[INFORMATION Boundary: Start]

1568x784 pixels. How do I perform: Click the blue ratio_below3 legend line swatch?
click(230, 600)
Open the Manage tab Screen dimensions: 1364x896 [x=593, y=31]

[INFORMATION Boundary: End]
[INFORMATION Boundary: Start]

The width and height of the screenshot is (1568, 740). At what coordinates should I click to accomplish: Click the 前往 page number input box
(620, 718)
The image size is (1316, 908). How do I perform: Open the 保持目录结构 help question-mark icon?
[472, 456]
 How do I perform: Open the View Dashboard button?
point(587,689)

[INFORMATION Boundary: End]
[INFORMATION Boundary: Start]

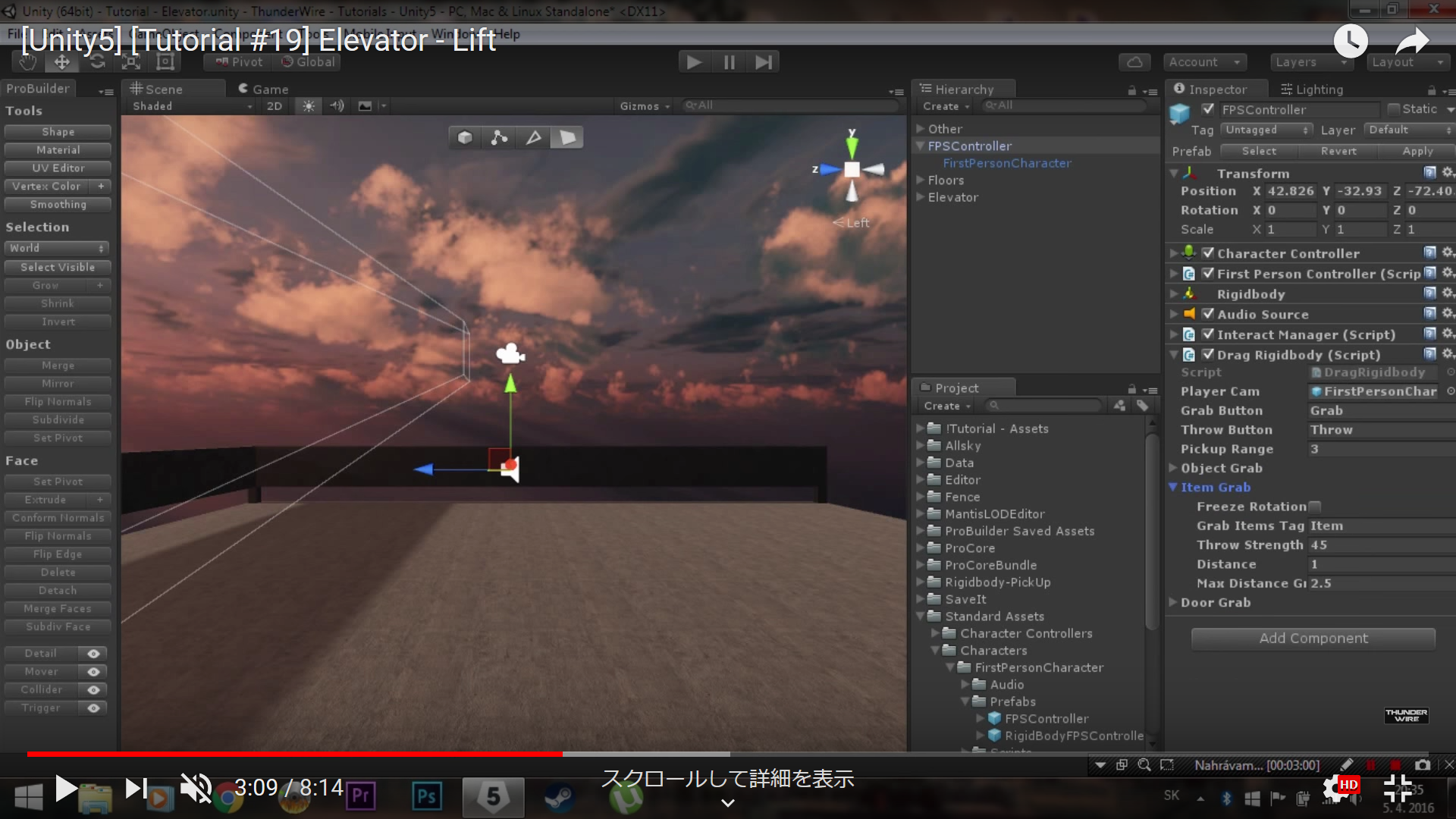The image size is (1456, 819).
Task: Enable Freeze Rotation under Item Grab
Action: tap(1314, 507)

[INFORMATION Boundary: End]

*WORK REQUIRED:* Could you restate word for word the lines above, from the one that contains "1568x784 pixels. How" through the one that contains "Open the Manage", and no others?

*EXERCISE ANSWER:*
1568x784 pixels. How do I perform: Click the blue ratio_below3 legend line swatch?
click(230, 600)
Open the Manage tab Screen dimensions: 1364x896 [x=593, y=31]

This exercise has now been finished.